• [Task]
When the line with "Task: Click the thumbnail grid view icon" is reached, include it and stop; before that, copy each line of the listing exactly from the first.

• [Records supplied]
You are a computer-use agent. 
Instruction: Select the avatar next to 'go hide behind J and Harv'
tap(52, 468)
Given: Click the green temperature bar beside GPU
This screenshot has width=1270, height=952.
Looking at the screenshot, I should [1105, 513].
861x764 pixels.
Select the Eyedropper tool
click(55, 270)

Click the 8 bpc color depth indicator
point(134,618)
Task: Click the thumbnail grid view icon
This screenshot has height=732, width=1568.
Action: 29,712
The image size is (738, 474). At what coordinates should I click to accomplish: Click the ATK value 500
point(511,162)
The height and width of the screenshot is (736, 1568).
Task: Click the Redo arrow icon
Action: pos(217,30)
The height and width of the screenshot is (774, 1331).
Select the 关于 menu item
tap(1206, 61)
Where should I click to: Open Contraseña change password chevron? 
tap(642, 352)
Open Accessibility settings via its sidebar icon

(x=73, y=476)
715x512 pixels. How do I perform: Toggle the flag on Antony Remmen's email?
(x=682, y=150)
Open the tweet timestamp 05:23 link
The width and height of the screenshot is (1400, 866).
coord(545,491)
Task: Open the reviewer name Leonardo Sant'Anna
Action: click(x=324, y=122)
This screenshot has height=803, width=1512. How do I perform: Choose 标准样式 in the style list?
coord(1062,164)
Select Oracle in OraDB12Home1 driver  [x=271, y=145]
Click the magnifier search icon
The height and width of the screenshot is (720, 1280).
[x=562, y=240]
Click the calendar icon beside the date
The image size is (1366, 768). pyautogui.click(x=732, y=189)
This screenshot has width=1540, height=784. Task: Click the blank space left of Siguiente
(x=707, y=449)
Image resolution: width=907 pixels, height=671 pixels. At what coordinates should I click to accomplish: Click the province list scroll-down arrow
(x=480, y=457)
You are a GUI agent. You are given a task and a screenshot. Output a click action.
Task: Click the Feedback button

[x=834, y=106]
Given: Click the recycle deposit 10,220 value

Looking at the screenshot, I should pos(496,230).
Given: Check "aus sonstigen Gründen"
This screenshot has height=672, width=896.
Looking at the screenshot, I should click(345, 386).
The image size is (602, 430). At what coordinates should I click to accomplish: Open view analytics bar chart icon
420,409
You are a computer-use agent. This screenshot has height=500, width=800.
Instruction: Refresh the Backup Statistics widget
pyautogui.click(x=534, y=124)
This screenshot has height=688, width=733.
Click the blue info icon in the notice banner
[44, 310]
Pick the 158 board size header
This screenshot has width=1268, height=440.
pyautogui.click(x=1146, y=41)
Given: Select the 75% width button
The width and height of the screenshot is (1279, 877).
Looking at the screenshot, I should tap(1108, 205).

• [Result for this task]
You are a computer-use agent. 
Instruction: Select the avatar next to 'go hide behind J and Harv'
tap(52, 468)
Given: Click the green temperature bar beside GPU
This screenshot has width=1270, height=952.
Looking at the screenshot, I should [1105, 513].
861x764 pixels.
Select the Eyedropper tool
click(55, 270)

Click the 8 bpc color depth indicator
point(134,618)
Task: Click the thumbnail grid view icon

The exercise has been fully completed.